Williams v. U.S. Bancorp Investments, Inc., No. A156226, __ Cal. App. 5th __ (June 8, 2020)
California Court of Appeal rules that collateral estoppel does not prevent an absent class member in a class initially certified, and then decertified, from pursuing a separate, subsequent class action.
In 2005, Burakoff, et al. v. U.S. Bancorp was filed in Los Angeles County Superior Court, involving claims regarding wages, waiting time penalties and meal breaks. The court granted plaintiffs’ motion for class certification on May 8, 2008. The plaintiff in Williams became employed at U.S. Bancorp in May 2007, and he was a member of the Burakoff class. On April 23, 2010, plaintiff filed a new class action in San Francisco Superior Court, alleging similar claims beginning the day after the Burakoff class period ended, and two subclasses consistent with those in Burakoff. On US Bancorp’s demurrer, the San Francisco court stayed the new case as involving “the same primary rights” and “substantially the same causes of action” as Burakoff, pending the conclusion of Burakoff. In May 2011, the court decertified one subclass – the overtime subclass – as lacking commonality. The parties subsequently settled the case but not as to the overtime subclass. Plaintiff in Williams participated in the settlement.
Following motion practice regarding non-class arbitration and an earlier appeal, U.S. Bancorp renewed a motion to compel arbitration and argued that the class decertification order in Burakoff had collateral estoppel effect and barred the Williams claims. The San Francisco court dismissed the claims with prejudice on November 21, 2018.
On appeal, the court held that collateral estoppel does not apply to decertification orders, as a matter of law. Relying on the settled elements of collateral estoppel, the court ruled that absent class members in Burakoff were not “parties” for purpose of analyzing the order’s preclusive effect. The court noted that “[a] ‘party’ to litigation is ‘[o]ne by or against whom a lawsuit is brought,” and that plaintiff “filled no such role in Burakoff.” The court also determined that, because the Los Angeles court had ultimately decertified the overtime class, named plaintiffs and counsel in Burakoff may not have adequately represented plaintiff’s interests. Because the overtime class was “rejected,” no judicial finding of adequacy “survived to become final.” In addition, the court noted that, as a logical matter, plaintiff could not be bound “as a member of a class action . . . to a determination that there could not be a class action.”

* Supplied information *
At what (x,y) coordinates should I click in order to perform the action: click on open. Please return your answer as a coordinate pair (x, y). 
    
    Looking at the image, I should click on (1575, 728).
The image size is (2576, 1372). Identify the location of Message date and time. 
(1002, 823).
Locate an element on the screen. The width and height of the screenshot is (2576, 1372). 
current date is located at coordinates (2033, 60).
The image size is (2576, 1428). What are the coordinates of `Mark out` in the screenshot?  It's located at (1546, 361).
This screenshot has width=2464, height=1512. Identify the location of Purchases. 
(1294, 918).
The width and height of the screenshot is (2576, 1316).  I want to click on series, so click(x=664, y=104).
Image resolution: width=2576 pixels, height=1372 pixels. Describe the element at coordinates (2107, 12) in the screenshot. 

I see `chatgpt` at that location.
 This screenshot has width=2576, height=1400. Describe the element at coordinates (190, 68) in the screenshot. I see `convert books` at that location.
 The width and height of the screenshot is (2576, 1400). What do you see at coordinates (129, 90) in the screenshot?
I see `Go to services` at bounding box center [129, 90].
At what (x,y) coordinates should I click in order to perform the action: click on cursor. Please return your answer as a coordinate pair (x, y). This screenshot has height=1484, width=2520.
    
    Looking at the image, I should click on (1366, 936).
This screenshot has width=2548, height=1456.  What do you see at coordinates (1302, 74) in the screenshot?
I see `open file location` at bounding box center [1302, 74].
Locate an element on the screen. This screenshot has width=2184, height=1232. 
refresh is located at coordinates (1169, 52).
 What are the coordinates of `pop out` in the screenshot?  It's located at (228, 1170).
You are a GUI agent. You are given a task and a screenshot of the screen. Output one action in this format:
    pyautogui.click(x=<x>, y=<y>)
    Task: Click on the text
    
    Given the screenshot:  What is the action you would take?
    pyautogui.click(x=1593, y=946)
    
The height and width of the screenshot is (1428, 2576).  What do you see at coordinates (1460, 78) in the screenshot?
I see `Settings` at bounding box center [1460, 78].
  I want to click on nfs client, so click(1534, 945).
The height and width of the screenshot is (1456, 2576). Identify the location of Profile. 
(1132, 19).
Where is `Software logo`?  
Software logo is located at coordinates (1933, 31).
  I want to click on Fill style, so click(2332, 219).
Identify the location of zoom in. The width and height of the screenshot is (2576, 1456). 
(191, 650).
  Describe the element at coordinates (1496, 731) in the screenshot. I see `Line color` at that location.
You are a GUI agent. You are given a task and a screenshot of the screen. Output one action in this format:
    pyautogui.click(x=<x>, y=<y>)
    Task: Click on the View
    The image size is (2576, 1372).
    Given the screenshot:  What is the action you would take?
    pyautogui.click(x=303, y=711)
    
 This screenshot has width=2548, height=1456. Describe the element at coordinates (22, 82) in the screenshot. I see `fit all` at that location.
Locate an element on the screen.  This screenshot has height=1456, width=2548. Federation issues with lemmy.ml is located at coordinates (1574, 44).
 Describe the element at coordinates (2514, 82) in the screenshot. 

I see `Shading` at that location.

* Problem description *
Please reproduce the case summary in full, word for word. Work only from the case summary, not the material.

* Solution to this problem *
Williams v. U.S. Bancorp Investments, Inc., No. A156226, __ Cal. App. 5th __ (June 8, 2020)
California Court of Appeal rules that collateral estoppel does not prevent an absent class member in a class initially certified, and then decertified, from pursuing a separate, subsequent class action.
In 2005, Burakoff, et al. v. U.S. Bancorp was filed in Los Angeles County Superior Court, involving claims regarding wages, waiting time penalties and meal breaks. The court granted plaintiffs’ motion for class certification on May 8, 2008. The plaintiff in Williams became employed at U.S. Bancorp in May 2007, and he was a member of the Burakoff class. On April 23, 2010, plaintiff filed a new class action in San Francisco Superior Court, alleging similar claims beginning the day after the Burakoff class period ended, and two subclasses consistent with those in Burakoff. On US Bancorp’s demurrer, the San Francisco court stayed the new case as involving “the same primary rights” and “substantially the same causes of action” as Burakoff, pending the conclusion of Burakoff. In May 2011, the court decertified one subclass – the overtime subclass – as lacking commonality. The parties subsequently settled the case but not as to the overtime subclass. Plaintiff in Williams participated in the settlement.
Following motion practice regarding non-class arbitration and an earlier appeal, U.S. Bancorp renewed a motion to compel arbitration and argued that the class decertification order in Burakoff had collateral estoppel effect and barred the Williams claims. The San Francisco court dismissed the claims with prejudice on November 21, 2018.
On appeal, the court held that collateral estoppel does not apply to decertification orders, as a matter of law. Relying on the settled elements of collateral estoppel, the court ruled that absent class members in Burakoff were not “parties” for purpose of analyzing the order’s preclusive effect. The court noted that “[a] ‘party’ to litigation is ‘[o]ne by or against whom a lawsuit is brought,” and that plaintiff “filled no such role in Burakoff.” The court also determined that, because the Los Angeles court had ultimately decertified the overtime class, named plaintiffs and counsel in Burakoff may not have adequately represented plaintiff’s interests. Because the overtime class was “rejected,” no judicial finding of adequacy “survived to become final.” In addition, the court noted that, as a logical matter, plaintiff could not be bound “as a member of a class action . . . to a determination that there could not be a class action.”